- **What the exercise asks**: Nothing but the pictures may be left out. Restate the rest of the entries word for word.

- **Extracted material**:
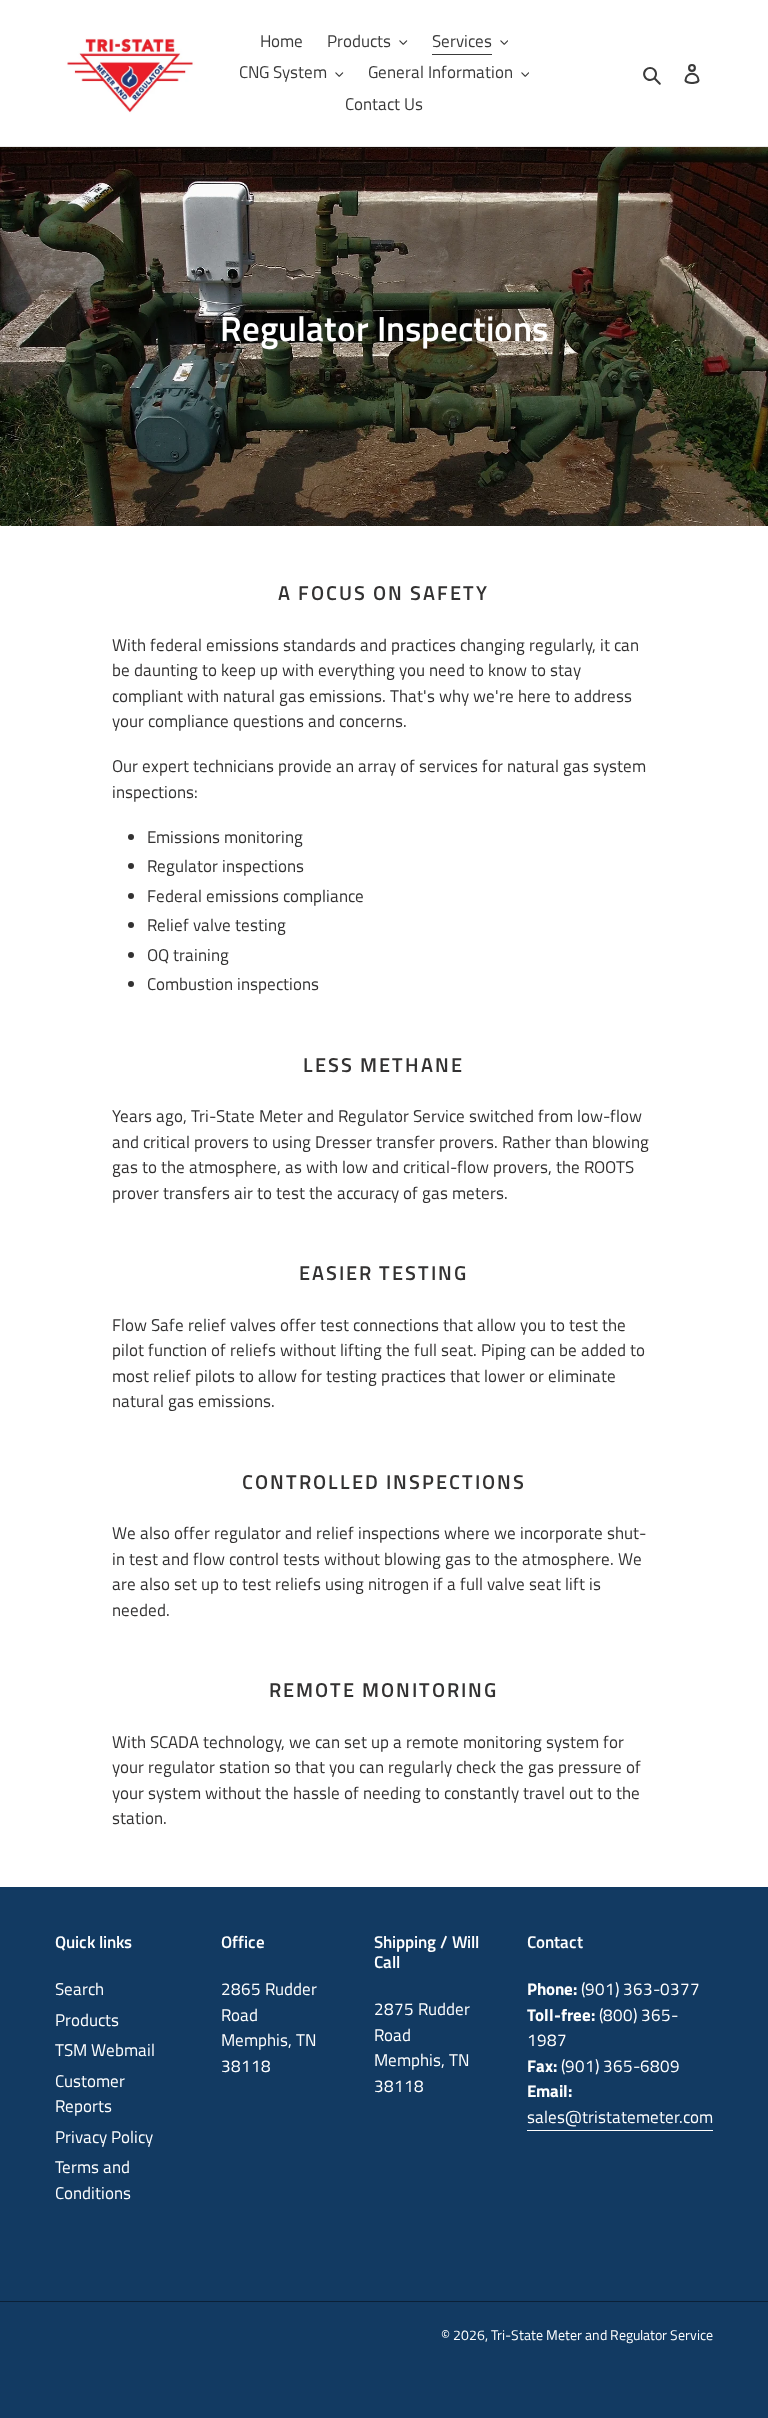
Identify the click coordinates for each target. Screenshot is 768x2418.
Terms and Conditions (93, 2180)
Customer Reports (90, 2094)
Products (87, 2020)
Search (79, 1989)
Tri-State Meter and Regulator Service (602, 2334)
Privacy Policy (104, 2137)
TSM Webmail (105, 2050)
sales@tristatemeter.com (620, 2117)
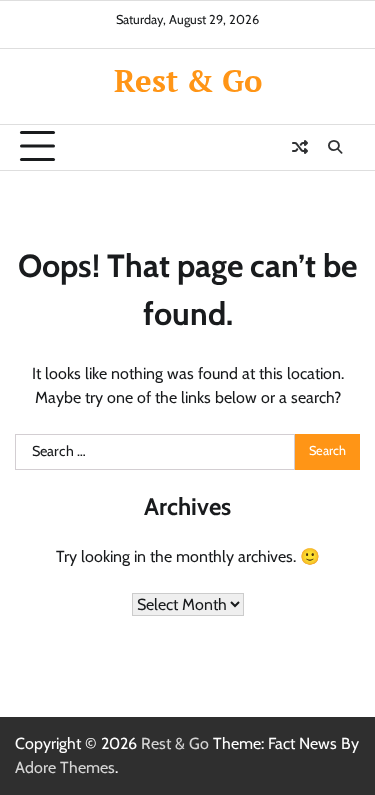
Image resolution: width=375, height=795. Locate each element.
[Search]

- **Answer space**:
Identify the click coordinates for each target. Screenshot is 768x2418.
Terms and Conditions (93, 2180)
Customer Reports (90, 2094)
Products (87, 2020)
Search (79, 1989)
Tri-State Meter and Regulator Service (602, 2334)
Privacy Policy (104, 2137)
TSM Webmail (105, 2050)
sales@tristatemeter.com (620, 2117)
Image resolution: width=375, height=795. Locate each element.
[Search]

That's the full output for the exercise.